[Records shown]

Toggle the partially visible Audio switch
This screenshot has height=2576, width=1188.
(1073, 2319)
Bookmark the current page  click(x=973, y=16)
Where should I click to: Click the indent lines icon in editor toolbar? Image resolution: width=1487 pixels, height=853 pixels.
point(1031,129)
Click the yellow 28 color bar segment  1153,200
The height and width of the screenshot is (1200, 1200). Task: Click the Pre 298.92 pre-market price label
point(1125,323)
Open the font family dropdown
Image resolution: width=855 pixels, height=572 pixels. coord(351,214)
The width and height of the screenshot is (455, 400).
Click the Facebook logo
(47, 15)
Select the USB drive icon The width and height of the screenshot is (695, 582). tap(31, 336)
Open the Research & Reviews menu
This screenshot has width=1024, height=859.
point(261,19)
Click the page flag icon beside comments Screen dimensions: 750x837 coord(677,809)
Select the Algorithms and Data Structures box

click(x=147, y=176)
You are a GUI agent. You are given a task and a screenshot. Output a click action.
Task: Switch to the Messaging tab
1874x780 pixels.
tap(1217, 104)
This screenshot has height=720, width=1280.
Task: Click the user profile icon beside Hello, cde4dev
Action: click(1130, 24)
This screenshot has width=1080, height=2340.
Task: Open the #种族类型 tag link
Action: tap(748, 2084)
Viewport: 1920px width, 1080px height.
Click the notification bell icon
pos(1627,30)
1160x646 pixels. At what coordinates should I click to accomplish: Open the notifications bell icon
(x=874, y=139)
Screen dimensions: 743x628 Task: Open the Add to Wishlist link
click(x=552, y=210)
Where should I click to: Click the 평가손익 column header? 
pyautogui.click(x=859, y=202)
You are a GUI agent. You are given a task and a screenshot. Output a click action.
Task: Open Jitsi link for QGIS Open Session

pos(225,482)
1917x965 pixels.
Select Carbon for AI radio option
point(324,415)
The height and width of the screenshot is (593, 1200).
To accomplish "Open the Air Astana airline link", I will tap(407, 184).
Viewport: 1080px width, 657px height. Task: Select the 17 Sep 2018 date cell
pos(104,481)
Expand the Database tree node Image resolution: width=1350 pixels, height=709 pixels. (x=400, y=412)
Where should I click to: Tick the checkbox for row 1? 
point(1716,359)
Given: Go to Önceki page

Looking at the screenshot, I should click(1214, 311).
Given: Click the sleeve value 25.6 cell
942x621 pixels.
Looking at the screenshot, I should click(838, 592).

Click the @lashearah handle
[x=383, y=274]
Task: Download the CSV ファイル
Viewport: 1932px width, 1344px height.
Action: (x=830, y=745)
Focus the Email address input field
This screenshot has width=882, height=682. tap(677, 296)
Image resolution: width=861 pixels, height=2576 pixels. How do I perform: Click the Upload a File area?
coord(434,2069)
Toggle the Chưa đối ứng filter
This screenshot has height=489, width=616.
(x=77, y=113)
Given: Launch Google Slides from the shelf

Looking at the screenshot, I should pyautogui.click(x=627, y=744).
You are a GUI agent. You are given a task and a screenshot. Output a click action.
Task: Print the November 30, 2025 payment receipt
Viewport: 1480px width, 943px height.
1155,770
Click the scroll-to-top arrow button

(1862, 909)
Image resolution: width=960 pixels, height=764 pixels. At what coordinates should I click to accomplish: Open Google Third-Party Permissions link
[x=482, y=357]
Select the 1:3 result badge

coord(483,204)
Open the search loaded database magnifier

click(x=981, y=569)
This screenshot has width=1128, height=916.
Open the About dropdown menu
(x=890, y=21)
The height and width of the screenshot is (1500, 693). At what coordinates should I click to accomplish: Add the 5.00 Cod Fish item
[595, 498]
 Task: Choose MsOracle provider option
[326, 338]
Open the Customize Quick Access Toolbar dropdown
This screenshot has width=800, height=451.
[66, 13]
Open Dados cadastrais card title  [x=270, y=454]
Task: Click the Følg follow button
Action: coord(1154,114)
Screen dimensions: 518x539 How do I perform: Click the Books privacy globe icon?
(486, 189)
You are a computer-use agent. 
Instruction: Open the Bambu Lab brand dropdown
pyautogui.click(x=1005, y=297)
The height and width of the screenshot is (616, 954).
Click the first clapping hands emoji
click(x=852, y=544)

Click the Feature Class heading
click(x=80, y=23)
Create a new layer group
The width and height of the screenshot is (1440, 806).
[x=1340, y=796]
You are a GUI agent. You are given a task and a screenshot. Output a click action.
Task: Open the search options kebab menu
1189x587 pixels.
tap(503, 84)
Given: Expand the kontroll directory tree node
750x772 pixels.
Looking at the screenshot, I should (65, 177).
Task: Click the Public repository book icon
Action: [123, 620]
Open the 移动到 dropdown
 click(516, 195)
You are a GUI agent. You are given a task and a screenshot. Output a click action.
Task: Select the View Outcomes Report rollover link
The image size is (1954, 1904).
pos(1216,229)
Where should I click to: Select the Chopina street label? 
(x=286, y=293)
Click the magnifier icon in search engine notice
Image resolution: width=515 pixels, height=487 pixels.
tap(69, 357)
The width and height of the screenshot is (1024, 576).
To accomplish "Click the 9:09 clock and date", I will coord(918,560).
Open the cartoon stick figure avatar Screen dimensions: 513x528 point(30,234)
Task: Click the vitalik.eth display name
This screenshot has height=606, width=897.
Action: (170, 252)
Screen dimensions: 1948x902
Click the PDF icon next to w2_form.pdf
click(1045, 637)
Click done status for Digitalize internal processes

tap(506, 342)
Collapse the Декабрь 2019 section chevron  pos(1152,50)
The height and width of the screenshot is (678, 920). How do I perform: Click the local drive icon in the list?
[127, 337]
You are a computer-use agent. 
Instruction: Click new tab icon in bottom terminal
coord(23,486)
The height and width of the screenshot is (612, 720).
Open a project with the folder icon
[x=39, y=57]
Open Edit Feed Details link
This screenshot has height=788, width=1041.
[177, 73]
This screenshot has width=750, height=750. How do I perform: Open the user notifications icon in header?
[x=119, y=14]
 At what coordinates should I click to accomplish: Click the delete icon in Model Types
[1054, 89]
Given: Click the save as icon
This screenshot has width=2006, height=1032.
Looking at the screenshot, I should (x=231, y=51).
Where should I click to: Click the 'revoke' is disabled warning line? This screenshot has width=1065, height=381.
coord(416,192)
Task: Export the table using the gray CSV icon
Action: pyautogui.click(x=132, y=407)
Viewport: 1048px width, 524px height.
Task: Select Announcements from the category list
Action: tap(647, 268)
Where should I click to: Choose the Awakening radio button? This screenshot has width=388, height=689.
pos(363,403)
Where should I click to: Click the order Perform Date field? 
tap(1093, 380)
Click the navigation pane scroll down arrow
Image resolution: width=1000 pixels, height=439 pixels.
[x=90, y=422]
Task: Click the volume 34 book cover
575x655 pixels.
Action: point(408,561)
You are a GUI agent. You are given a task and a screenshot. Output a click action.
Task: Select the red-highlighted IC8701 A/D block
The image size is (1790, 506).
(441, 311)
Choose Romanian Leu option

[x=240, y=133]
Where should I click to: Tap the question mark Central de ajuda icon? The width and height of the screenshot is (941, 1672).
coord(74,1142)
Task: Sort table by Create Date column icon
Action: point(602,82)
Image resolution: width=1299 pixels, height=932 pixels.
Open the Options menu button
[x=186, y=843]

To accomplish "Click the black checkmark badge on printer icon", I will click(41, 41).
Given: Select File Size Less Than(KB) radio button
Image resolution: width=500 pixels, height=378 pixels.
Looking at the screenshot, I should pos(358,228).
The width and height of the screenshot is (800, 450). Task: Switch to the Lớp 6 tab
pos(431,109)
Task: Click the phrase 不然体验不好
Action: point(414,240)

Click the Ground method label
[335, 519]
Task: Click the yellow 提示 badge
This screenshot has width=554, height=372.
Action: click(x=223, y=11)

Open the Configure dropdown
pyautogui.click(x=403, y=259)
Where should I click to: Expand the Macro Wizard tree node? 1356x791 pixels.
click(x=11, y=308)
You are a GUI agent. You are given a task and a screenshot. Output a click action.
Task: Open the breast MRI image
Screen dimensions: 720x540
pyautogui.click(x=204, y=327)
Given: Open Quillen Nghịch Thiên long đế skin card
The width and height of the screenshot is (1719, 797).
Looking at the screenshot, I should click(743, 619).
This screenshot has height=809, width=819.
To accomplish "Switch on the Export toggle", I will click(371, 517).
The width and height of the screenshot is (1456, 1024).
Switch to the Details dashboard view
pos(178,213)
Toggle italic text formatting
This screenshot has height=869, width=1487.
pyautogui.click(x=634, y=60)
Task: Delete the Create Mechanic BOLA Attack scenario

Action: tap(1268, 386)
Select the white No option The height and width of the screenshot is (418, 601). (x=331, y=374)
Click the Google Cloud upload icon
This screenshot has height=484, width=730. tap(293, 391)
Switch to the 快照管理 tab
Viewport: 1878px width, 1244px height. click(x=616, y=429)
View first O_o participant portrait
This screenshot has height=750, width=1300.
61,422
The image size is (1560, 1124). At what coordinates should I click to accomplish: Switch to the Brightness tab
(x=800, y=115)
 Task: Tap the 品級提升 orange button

[/Records shown]

◆ Brief
Set down exactly the lines from the opening line of the material through the line in which "Bookmark the current" occurs, both included, and no other lines.

◆ Answer section
Toggle the partially visible Audio switch
This screenshot has height=2576, width=1188.
(1073, 2319)
Bookmark the current page  click(x=973, y=16)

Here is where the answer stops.